* Task goal *
Can you write out, word for word, everything in the data below from its very first line down to and including the line that contains "at that location."? Leave the pictures out.

* Materials provided *
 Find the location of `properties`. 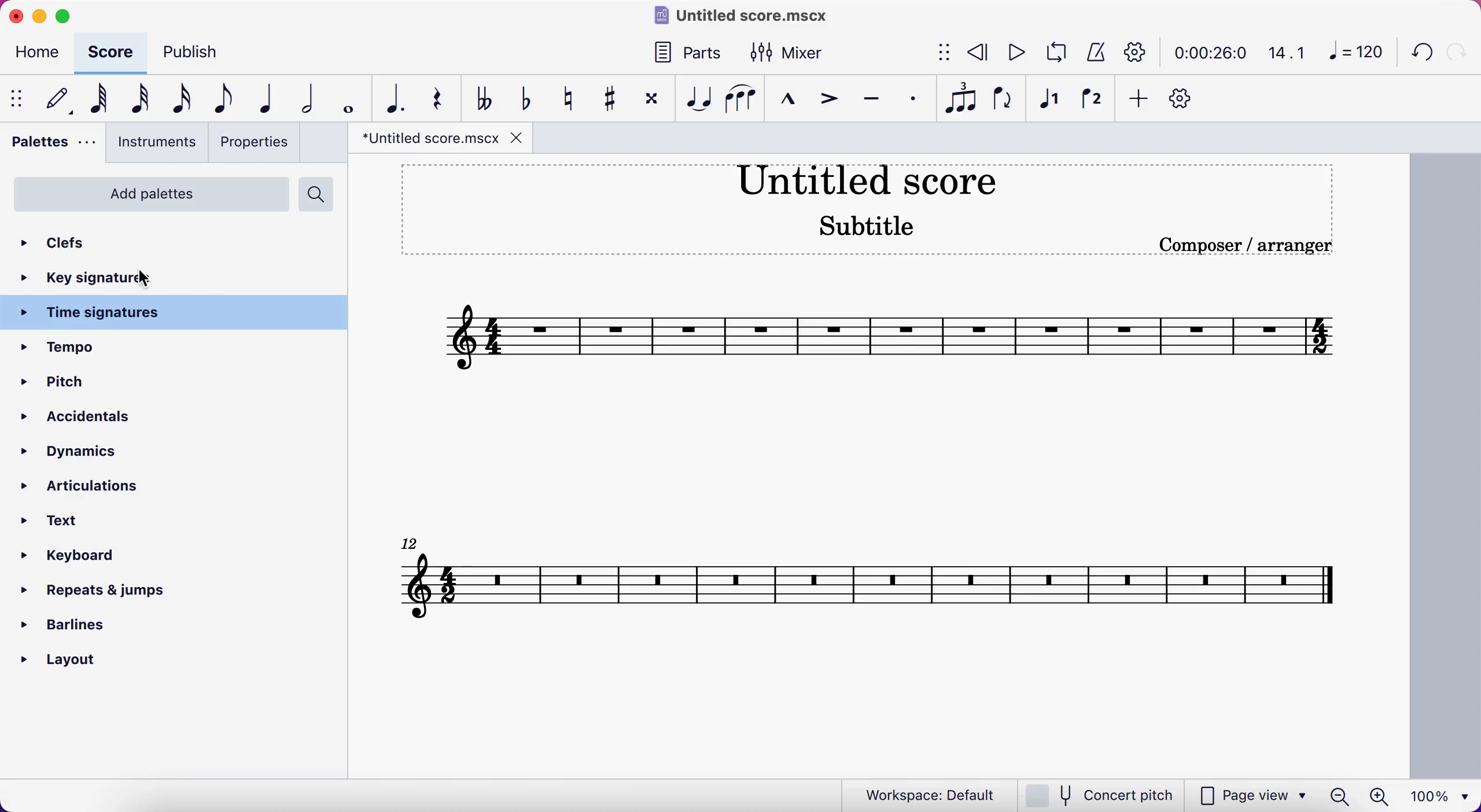

properties is located at coordinates (256, 144).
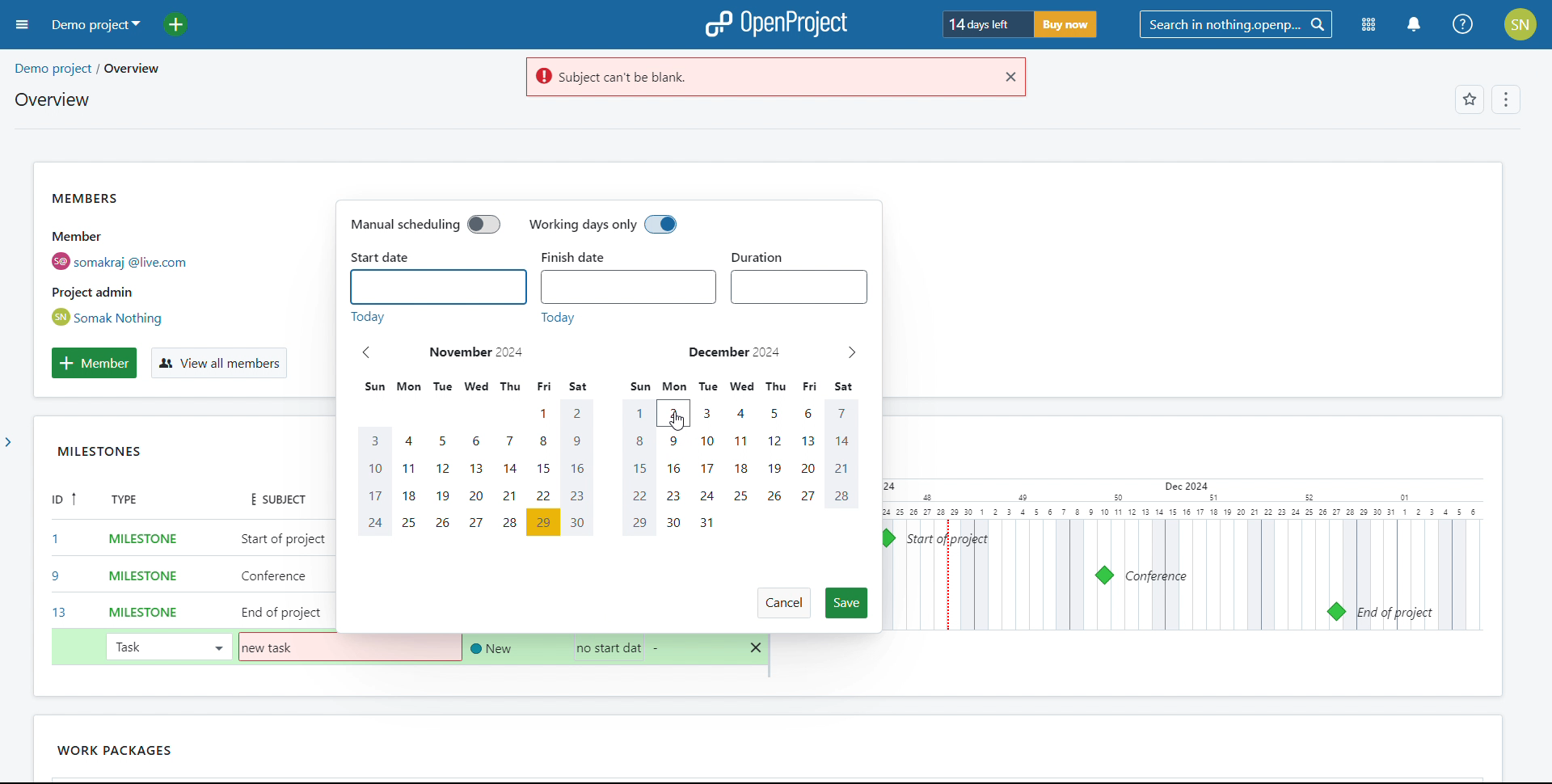  I want to click on cursor, so click(680, 421).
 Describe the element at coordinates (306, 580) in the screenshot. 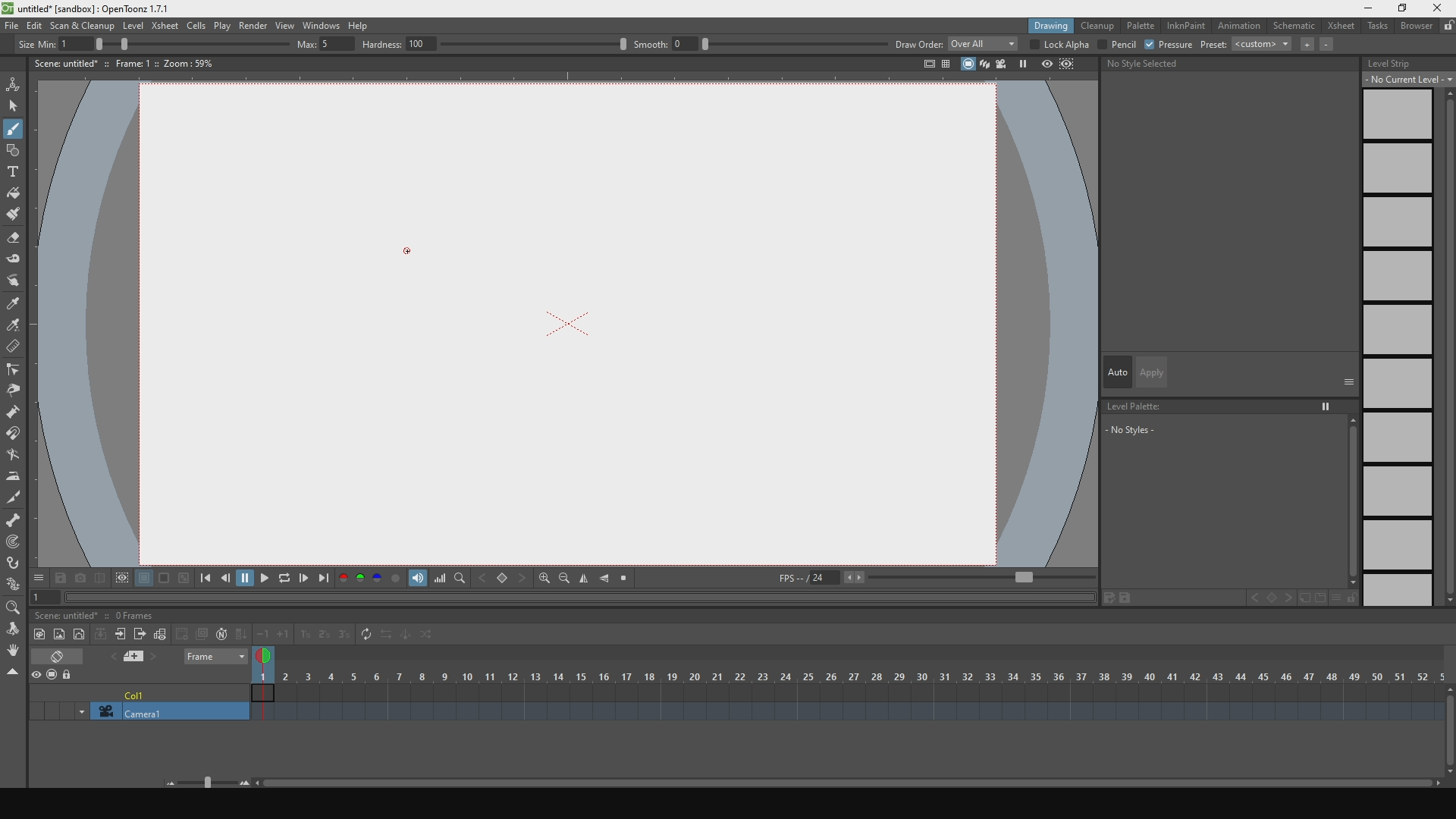

I see `go forwards` at that location.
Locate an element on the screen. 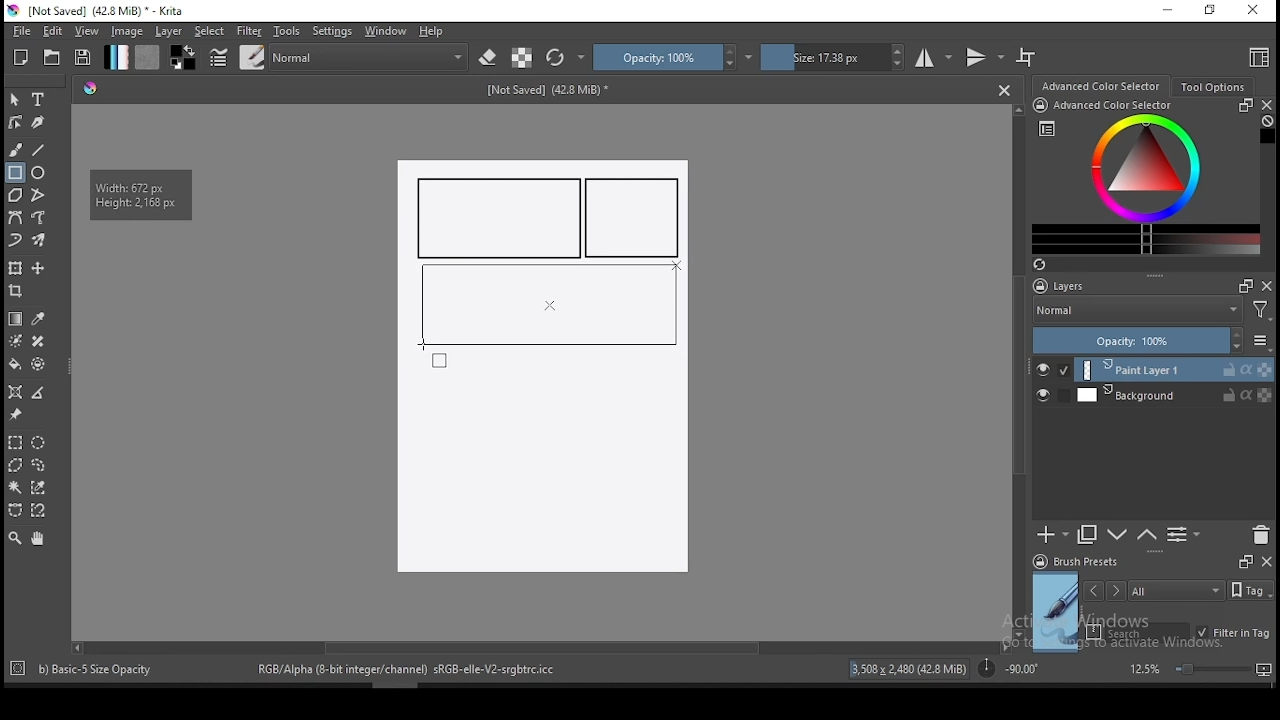 This screenshot has width=1280, height=720. smart patch tool is located at coordinates (38, 341).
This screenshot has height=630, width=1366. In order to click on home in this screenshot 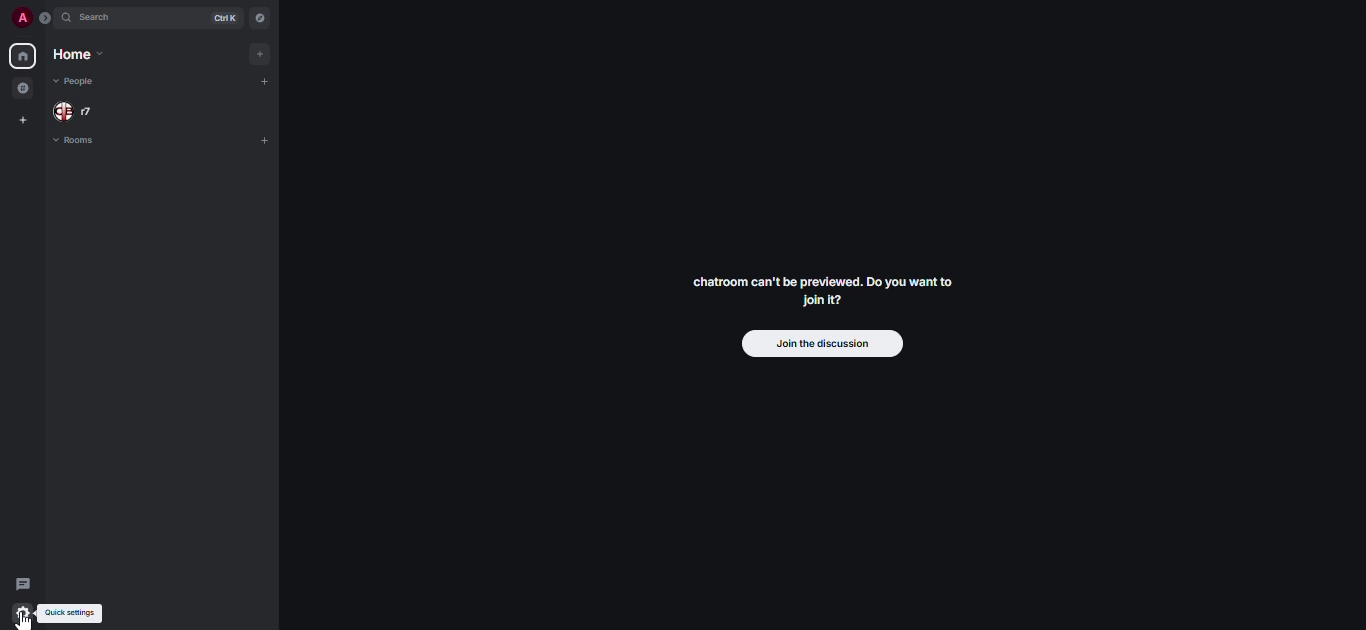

* Completed task *
 Find the location of `properties`. 

properties is located at coordinates (256, 144).
  I want to click on cursor, so click(680, 421).
 Describe the element at coordinates (306, 580) in the screenshot. 

I see `go forwards` at that location.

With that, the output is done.